| Your instructions |
Please report every line in the entries that contains the string "Toggle".

===== Stored data

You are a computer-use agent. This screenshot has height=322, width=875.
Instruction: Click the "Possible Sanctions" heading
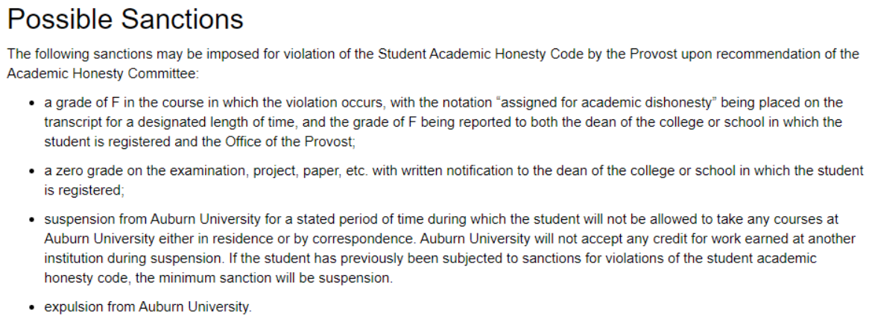[125, 20]
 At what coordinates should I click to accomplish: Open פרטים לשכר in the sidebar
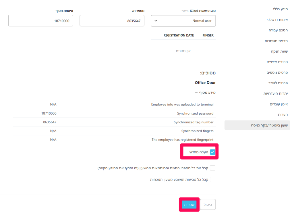pos(278,83)
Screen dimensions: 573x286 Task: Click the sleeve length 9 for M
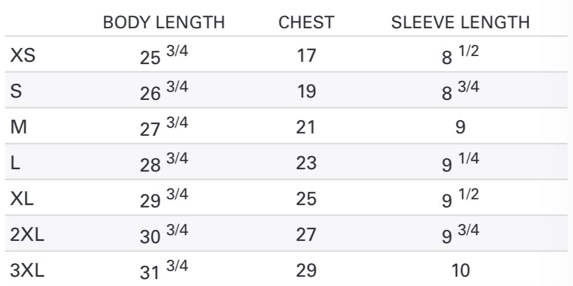tap(460, 128)
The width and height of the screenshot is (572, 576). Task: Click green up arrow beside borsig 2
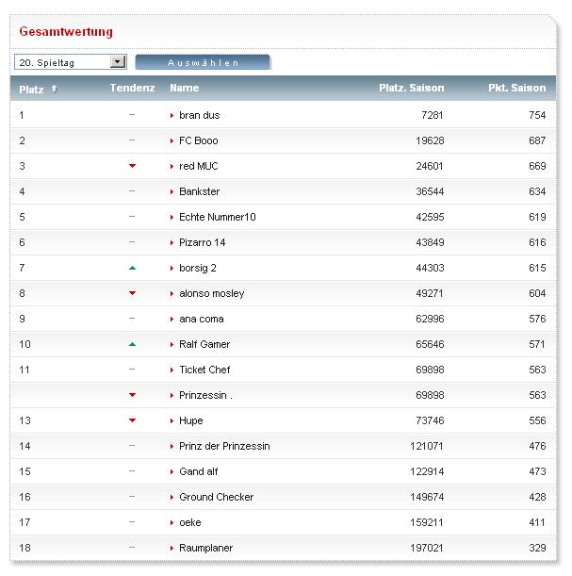tap(132, 268)
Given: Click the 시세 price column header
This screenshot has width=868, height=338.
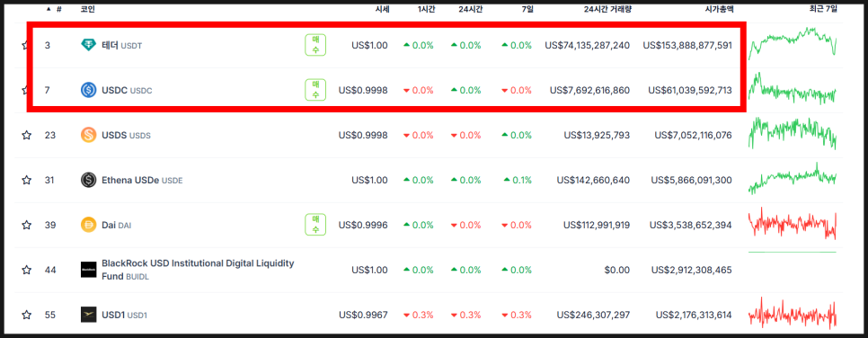Looking at the screenshot, I should 382,9.
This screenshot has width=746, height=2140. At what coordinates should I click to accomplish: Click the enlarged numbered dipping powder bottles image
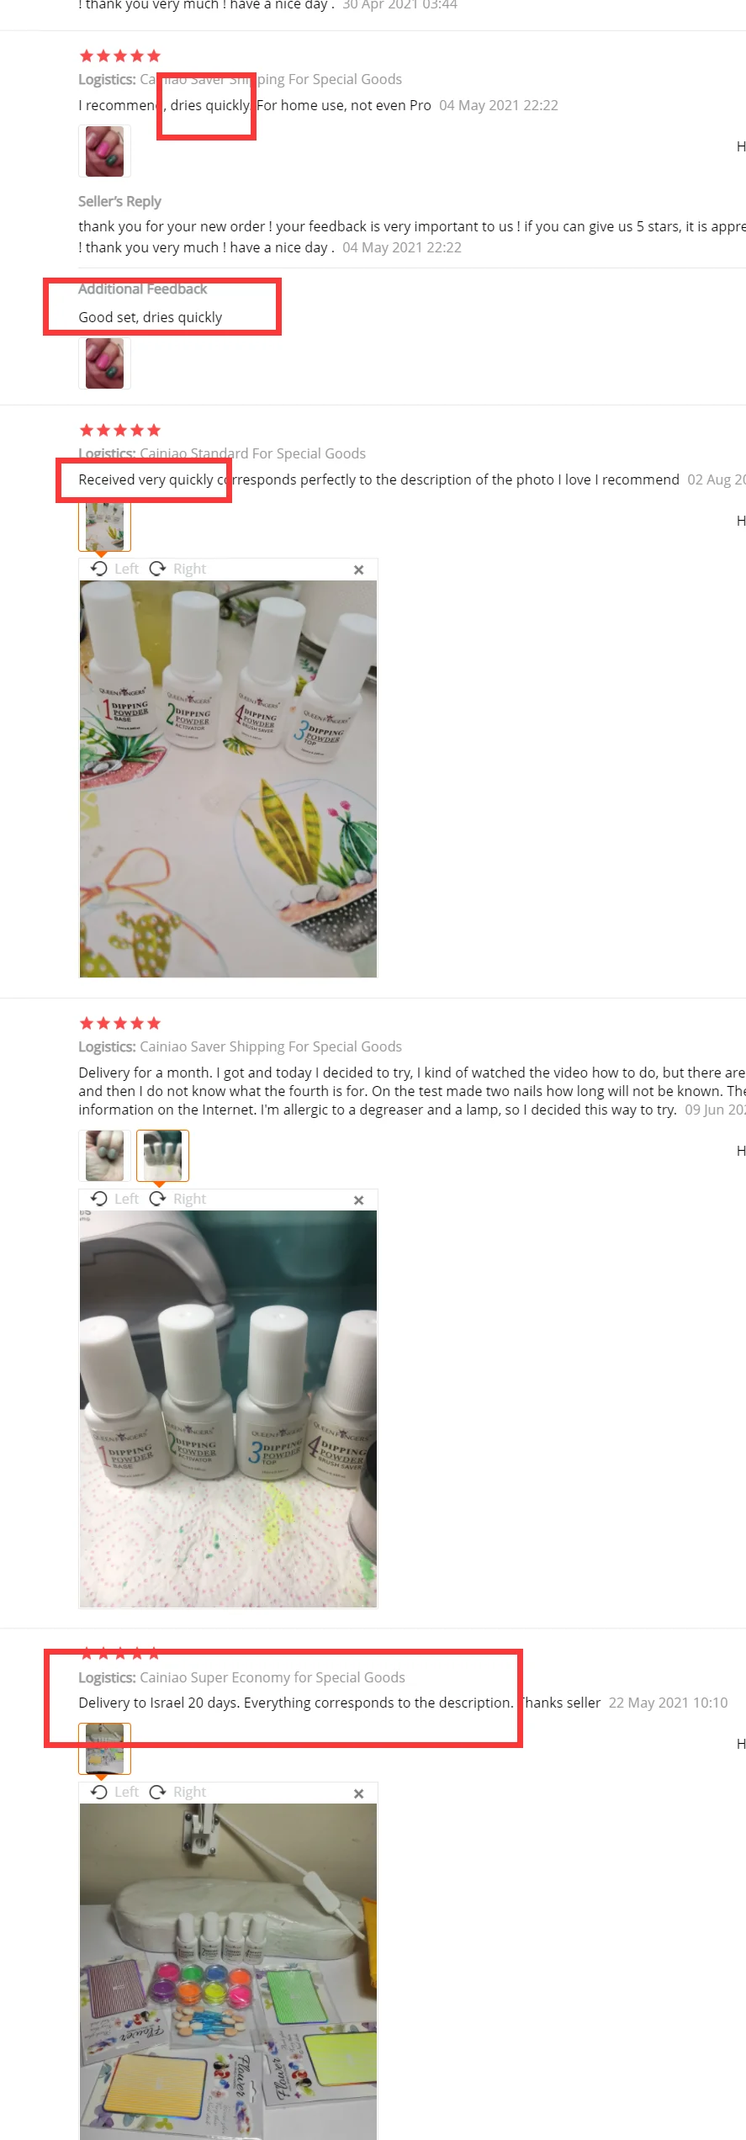tap(228, 779)
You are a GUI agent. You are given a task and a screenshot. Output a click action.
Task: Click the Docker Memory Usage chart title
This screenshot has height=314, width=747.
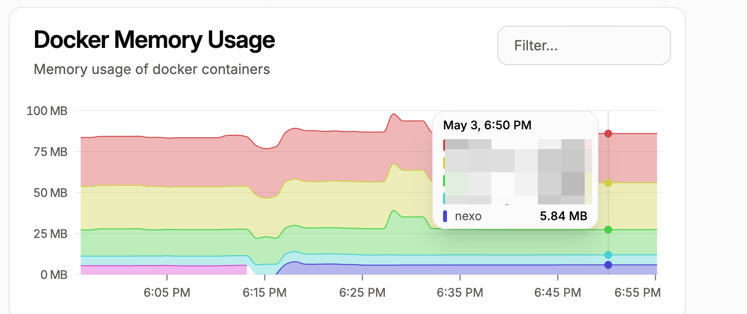tap(154, 40)
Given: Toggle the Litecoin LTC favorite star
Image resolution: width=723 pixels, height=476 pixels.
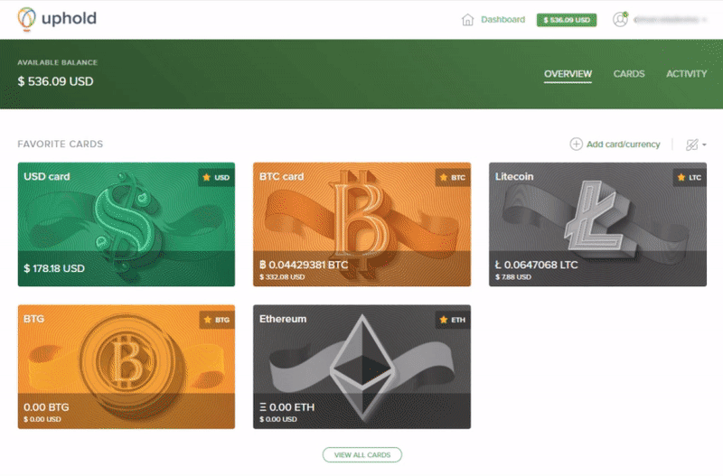Looking at the screenshot, I should [681, 177].
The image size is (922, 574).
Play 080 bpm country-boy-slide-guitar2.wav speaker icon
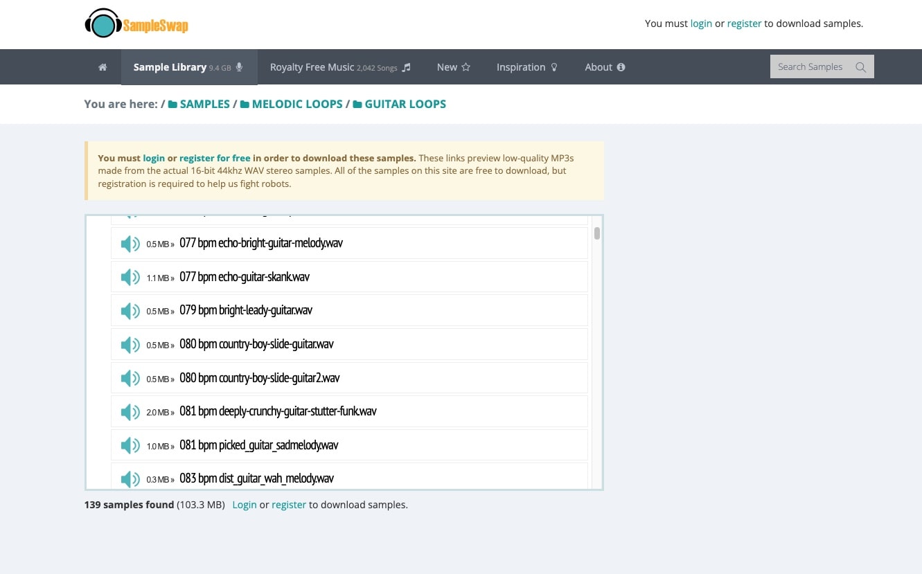point(130,379)
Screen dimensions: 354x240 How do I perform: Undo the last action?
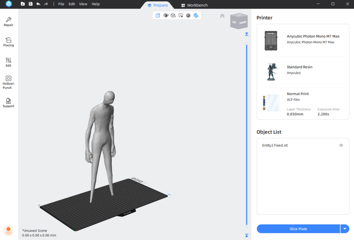38,4
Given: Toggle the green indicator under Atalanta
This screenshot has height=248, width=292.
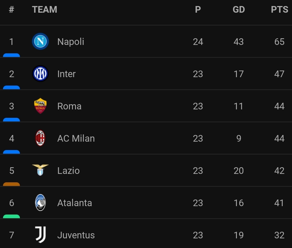Looking at the screenshot, I should pos(11,217).
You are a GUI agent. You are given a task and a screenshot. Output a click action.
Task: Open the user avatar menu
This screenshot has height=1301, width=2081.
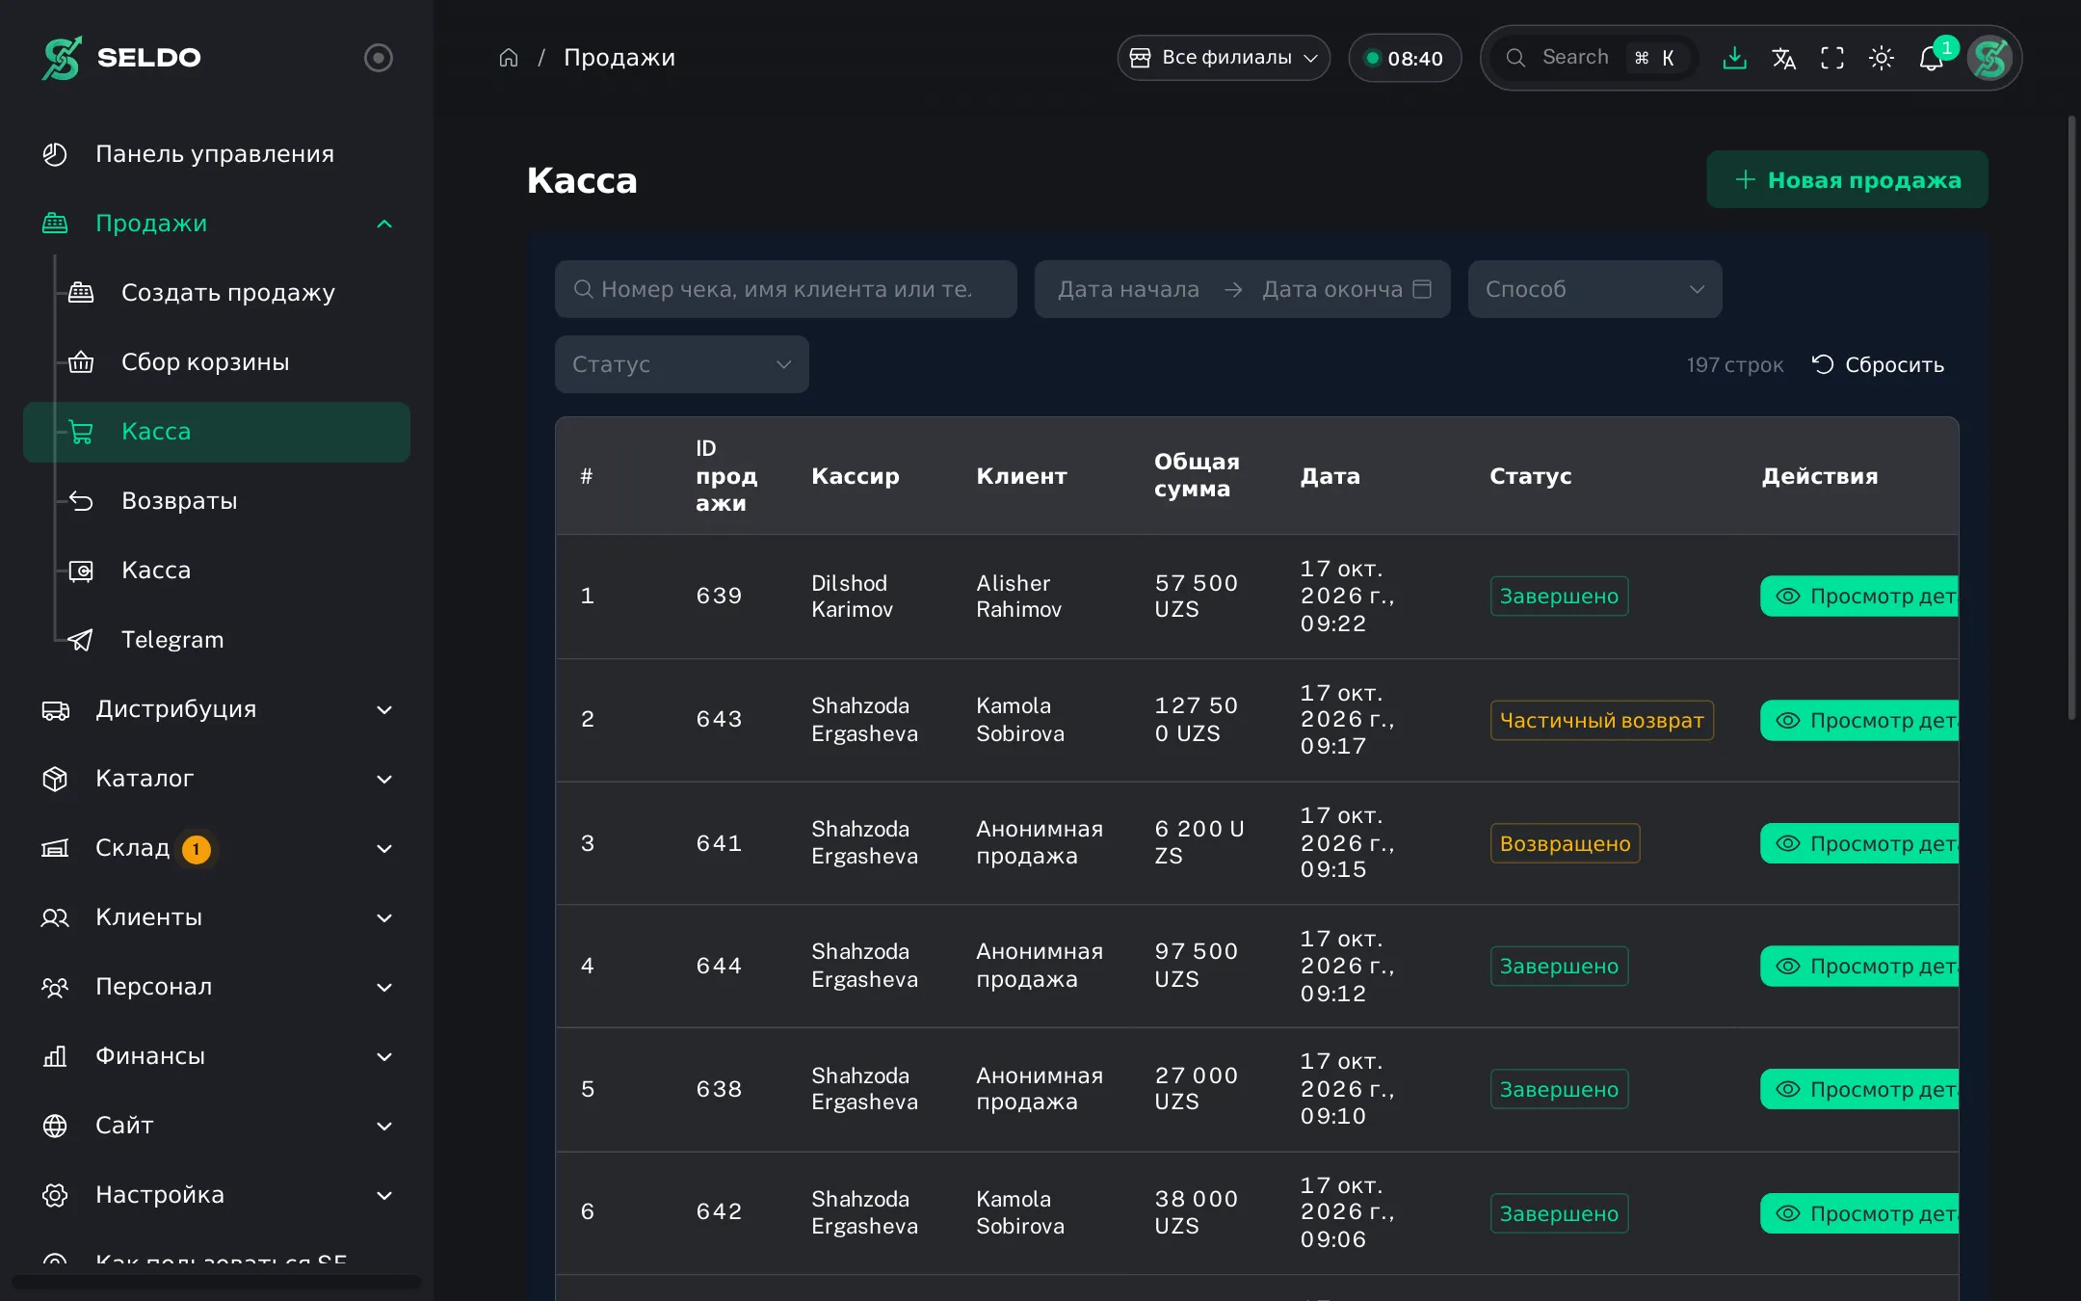(x=1990, y=58)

==========

| Result of the exercise |
Given: Toggle the Litecoin LTC favorite star
Given: Toggle the green indicator under Atalanta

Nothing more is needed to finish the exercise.